Questi sono i fatti. È antisemita dire anche questo? In Inghilterra, a quanto pare, sì.

Mala tempora currunt.

Un’ultima cosa: Israele ha fatto uso massiccio di bombe a grappolo in Libano non solo nel 1978 ma anche nel 2006: il sito “PeaceLink” riferì all’epoca che dopo la fine dei combattimenti rimasero sul territorio libanese un milione di bombe a grappolo, principalmente di fabbricazione statunitense ma anche israeliana.

Le vittime di queste bombe nell’immediato dopoguerra superarono il centinaio. Per la maggior parte bambini.

Un milione di bombe: una cifra che superava di gran lunga il numero dei 650.000 abitanti della regione. Rimasero incastrate tra gli alberi degli olivi, sui tetti, sparse tra le macerie e sui campi, nelle fattorie, lungo le strade, i sentieri e nei cortili delle scuole.
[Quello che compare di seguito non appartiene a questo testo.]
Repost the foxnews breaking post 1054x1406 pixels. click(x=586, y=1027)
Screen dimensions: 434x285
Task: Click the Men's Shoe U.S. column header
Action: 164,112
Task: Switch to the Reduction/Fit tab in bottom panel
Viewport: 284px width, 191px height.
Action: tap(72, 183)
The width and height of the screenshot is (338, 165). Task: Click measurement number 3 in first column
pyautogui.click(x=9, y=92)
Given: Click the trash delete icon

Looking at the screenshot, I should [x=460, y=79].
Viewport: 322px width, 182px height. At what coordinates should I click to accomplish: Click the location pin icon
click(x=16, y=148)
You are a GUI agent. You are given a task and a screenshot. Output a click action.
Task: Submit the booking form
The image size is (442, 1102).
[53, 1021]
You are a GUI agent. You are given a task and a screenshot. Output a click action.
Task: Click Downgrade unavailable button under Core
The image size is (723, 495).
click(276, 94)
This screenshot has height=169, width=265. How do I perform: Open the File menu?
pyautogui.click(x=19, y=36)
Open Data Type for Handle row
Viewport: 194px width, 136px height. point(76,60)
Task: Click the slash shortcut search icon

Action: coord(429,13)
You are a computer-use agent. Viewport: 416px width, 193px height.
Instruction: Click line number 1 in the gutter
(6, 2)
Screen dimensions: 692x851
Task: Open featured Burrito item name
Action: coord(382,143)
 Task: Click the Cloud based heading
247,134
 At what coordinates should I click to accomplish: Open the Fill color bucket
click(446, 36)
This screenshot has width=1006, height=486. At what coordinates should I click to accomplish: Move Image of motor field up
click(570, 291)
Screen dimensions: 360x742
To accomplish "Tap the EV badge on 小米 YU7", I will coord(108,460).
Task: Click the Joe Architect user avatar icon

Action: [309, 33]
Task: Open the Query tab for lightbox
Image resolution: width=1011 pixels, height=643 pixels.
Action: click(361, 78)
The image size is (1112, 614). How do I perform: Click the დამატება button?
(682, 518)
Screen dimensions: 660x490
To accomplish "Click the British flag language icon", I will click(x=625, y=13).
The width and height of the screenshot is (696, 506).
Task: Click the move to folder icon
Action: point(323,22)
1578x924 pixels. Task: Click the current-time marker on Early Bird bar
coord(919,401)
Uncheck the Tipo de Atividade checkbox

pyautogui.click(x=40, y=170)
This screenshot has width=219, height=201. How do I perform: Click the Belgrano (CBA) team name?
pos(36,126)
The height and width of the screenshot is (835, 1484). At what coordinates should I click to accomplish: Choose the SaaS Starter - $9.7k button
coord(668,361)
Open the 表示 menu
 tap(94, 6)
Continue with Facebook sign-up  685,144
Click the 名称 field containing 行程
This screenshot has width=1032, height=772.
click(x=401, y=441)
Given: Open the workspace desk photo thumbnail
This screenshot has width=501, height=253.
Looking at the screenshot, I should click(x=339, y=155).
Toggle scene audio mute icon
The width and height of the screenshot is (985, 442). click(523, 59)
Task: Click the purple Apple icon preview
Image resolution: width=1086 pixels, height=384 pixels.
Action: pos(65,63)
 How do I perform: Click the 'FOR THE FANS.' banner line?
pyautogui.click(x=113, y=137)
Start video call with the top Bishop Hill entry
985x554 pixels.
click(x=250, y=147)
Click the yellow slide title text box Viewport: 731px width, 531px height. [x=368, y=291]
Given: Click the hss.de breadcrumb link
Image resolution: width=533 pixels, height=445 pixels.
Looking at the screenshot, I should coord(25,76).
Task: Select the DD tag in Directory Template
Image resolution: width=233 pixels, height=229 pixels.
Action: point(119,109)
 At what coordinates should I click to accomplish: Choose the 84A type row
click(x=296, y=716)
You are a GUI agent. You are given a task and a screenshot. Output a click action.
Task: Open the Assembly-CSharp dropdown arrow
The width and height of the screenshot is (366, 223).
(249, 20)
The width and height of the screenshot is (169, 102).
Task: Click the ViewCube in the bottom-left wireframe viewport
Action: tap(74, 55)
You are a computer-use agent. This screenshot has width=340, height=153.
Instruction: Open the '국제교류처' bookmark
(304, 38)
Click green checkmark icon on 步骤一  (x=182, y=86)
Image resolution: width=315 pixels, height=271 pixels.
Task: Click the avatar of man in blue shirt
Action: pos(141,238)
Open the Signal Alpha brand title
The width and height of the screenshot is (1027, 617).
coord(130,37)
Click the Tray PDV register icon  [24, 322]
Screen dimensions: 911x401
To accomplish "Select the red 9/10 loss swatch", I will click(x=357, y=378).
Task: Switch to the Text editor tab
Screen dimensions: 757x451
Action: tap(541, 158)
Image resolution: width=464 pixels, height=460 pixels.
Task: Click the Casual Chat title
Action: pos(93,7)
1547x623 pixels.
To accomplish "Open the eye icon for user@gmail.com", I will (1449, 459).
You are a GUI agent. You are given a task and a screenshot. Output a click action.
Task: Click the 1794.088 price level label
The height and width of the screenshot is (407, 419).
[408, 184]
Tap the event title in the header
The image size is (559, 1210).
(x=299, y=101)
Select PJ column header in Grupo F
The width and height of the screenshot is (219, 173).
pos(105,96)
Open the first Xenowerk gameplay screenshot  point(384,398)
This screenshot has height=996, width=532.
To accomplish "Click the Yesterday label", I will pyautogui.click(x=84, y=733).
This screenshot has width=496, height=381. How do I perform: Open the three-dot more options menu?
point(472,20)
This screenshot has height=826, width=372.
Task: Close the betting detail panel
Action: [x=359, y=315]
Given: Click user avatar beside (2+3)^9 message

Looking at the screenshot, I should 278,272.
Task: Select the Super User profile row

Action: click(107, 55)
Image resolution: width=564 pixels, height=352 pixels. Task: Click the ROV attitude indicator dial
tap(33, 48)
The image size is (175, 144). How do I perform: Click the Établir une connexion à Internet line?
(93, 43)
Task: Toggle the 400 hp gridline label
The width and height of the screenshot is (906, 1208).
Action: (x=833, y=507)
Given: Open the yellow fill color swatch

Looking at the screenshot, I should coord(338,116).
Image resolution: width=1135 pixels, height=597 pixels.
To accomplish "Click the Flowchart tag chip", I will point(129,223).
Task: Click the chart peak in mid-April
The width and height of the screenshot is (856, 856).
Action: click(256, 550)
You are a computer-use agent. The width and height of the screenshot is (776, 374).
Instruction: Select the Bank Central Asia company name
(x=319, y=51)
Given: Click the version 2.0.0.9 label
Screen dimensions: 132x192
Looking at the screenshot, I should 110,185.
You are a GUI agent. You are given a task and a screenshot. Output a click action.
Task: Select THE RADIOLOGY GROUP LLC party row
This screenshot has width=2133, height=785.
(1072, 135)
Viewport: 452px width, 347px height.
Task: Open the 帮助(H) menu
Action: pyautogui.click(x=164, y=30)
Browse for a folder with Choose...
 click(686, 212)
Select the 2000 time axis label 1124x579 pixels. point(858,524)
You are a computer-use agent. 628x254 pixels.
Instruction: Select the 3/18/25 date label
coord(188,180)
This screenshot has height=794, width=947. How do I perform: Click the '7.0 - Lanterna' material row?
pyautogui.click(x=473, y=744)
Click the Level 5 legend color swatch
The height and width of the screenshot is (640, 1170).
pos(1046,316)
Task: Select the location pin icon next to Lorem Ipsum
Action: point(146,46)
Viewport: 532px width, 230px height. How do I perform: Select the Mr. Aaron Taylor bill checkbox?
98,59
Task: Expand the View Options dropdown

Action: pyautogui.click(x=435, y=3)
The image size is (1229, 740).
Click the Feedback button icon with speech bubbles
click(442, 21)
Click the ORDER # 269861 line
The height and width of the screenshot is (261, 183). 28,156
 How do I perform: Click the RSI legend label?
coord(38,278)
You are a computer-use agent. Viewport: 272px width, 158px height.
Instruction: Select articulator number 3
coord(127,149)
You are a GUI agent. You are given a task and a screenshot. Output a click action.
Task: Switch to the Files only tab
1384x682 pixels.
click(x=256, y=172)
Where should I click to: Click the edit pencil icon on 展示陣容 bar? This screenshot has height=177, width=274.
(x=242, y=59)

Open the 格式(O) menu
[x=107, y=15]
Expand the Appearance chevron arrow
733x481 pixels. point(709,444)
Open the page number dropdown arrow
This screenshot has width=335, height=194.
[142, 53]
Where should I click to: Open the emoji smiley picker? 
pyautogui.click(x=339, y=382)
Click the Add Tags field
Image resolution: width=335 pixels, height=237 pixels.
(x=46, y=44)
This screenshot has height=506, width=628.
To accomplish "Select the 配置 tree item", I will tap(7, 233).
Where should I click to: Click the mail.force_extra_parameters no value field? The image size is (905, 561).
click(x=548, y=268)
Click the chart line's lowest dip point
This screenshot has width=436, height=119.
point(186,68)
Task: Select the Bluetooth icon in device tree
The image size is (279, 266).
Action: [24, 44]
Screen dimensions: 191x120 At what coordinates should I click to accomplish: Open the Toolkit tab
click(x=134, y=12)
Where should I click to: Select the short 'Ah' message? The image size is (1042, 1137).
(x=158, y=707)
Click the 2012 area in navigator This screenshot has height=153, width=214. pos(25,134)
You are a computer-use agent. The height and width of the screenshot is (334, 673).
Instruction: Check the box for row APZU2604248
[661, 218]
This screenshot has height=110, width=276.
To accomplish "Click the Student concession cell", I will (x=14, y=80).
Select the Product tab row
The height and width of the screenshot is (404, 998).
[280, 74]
Ecco come venne descritto all’epoca il loro funzionamento:

“Gran parte delle bomblets inesplose sono state fabbricate in America e solo alcune in Israele. Ognuno di queste ha una specie di cordina bianca, come la coda di un aquilone. Quando cadono a terra, la cordina comincia a ruotare, svitando il percussore. Quando questo entra in funzione, dalla parte anteriore viene sparata una carica potente e l’ogiva della munizione esplode, schizzando intorno una pioggia mortale di frammenti metallici. Quando non riescono ad esplodere, rimangono conficcate nel terreno e con le loro cordine possono facilmente dare l’impressione di essere dei giocattoli. È per questo motivo che ad essere colpiti più di frequente sono i bambini”.